- **What to produce**
Although the entries contain pictures, the copy should hold only their exact text.

(Extracted information)

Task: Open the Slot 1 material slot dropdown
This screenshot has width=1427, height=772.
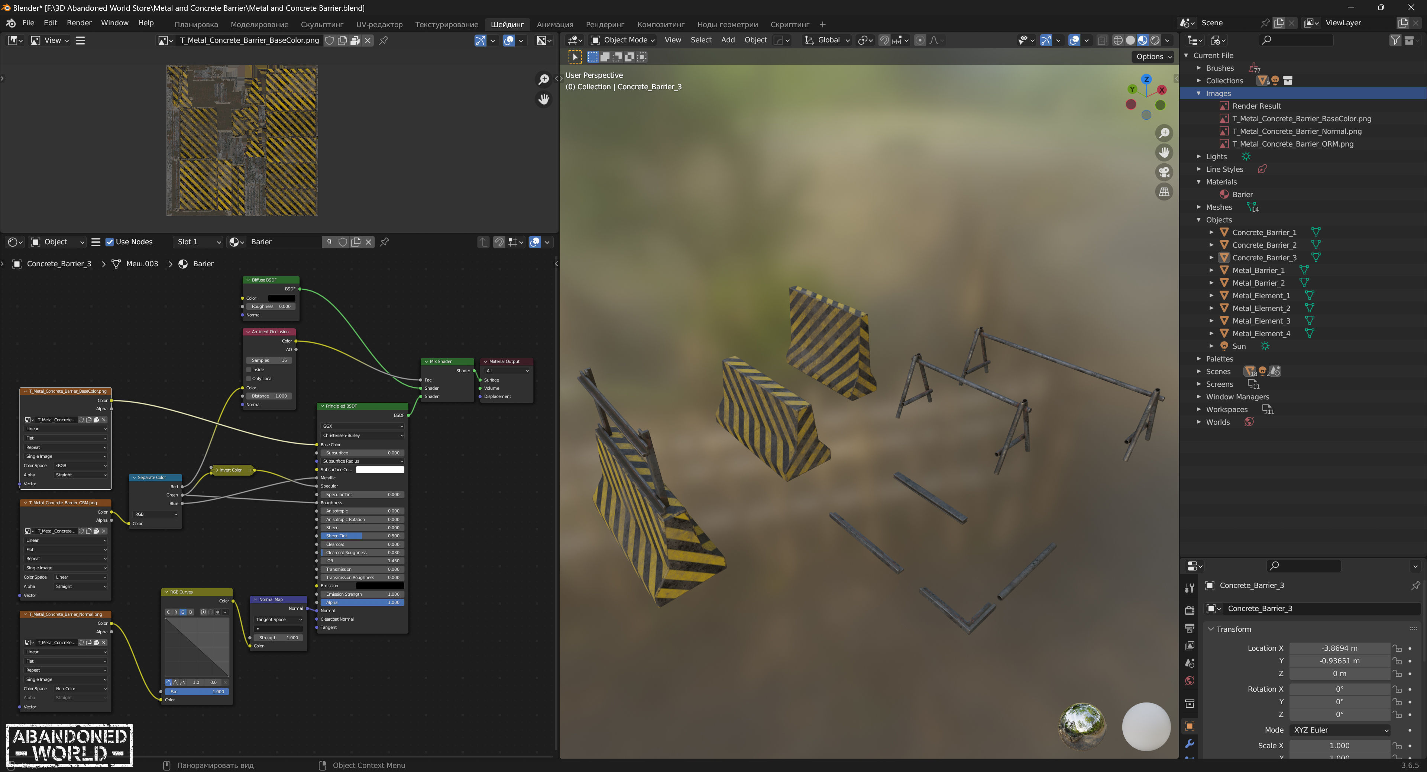Action: click(198, 242)
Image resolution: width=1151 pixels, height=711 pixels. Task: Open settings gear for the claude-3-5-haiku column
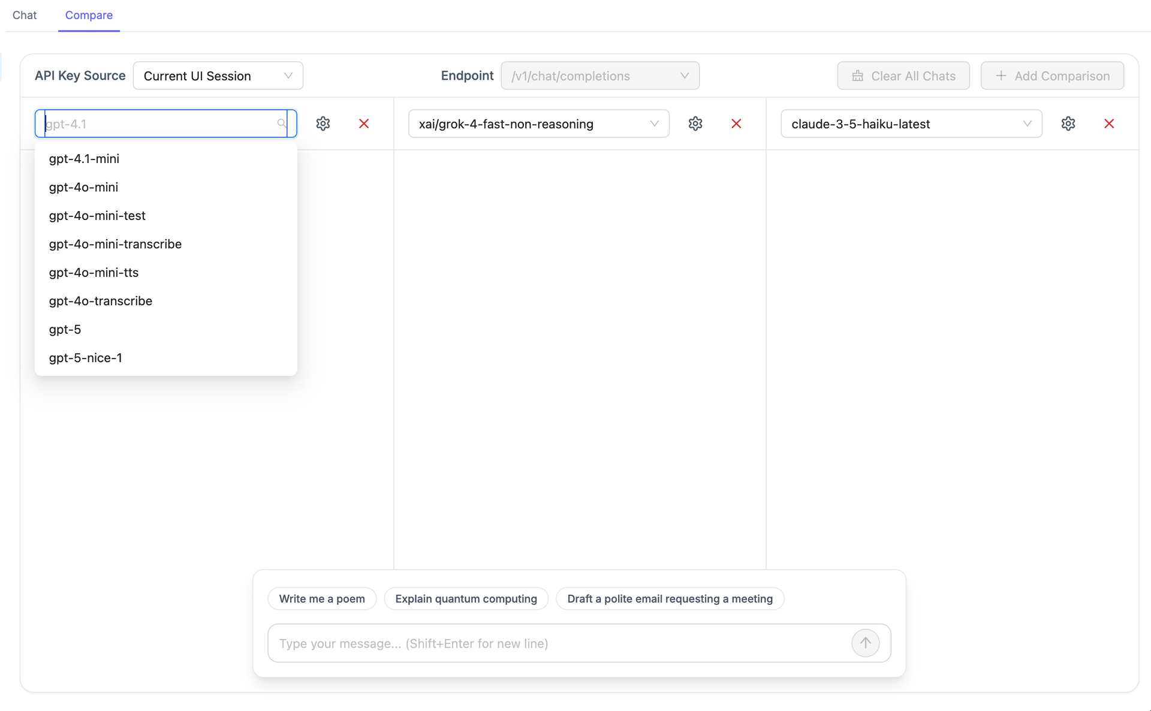click(x=1069, y=123)
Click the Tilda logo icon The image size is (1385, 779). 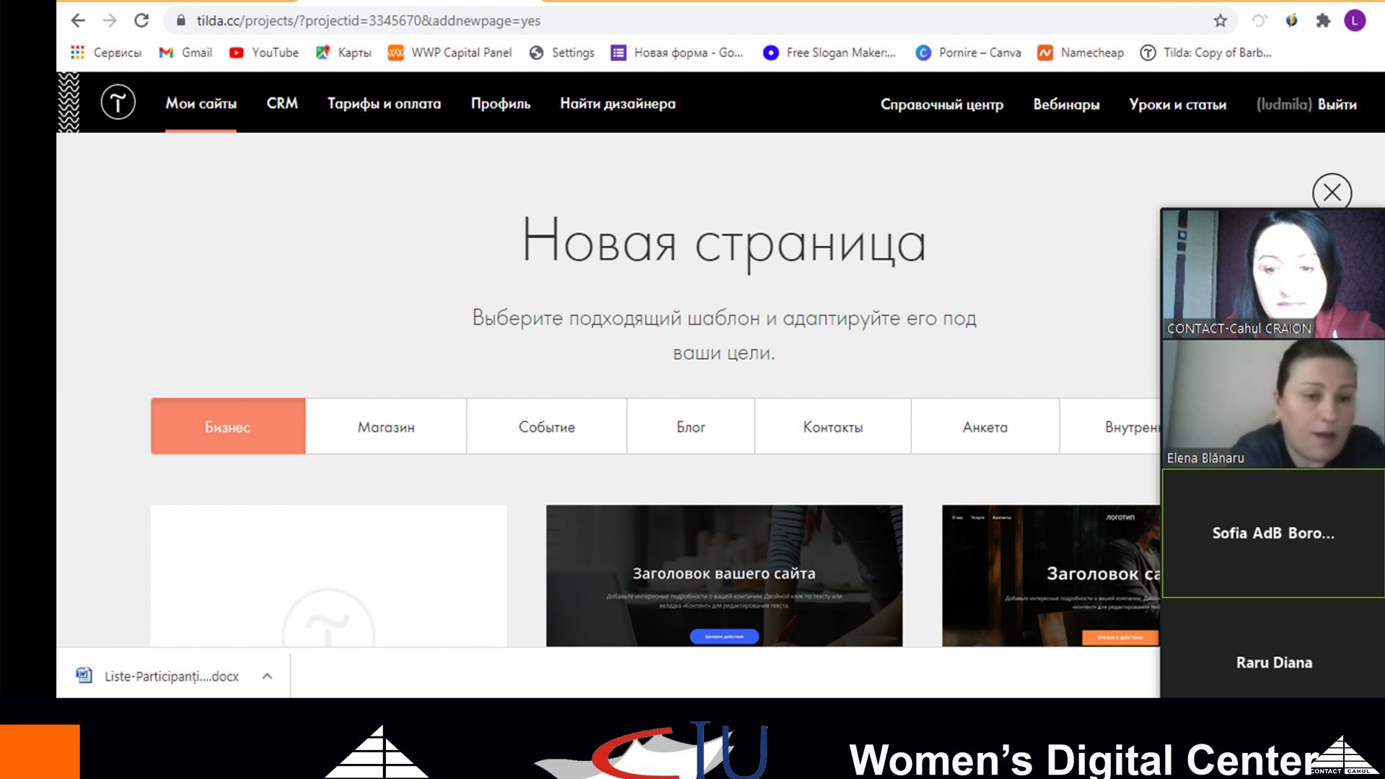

(End Extracted information)

- **Answer for the task**
Task: Open the Slot 1 material slot dropdown
This screenshot has width=1427, height=772.
Action: click(198, 242)
Image resolution: width=1151 pixels, height=711 pixels. Task: Open settings gear for the claude-3-5-haiku column
click(x=1069, y=123)
Click the Tilda logo icon The image size is (1385, 779). 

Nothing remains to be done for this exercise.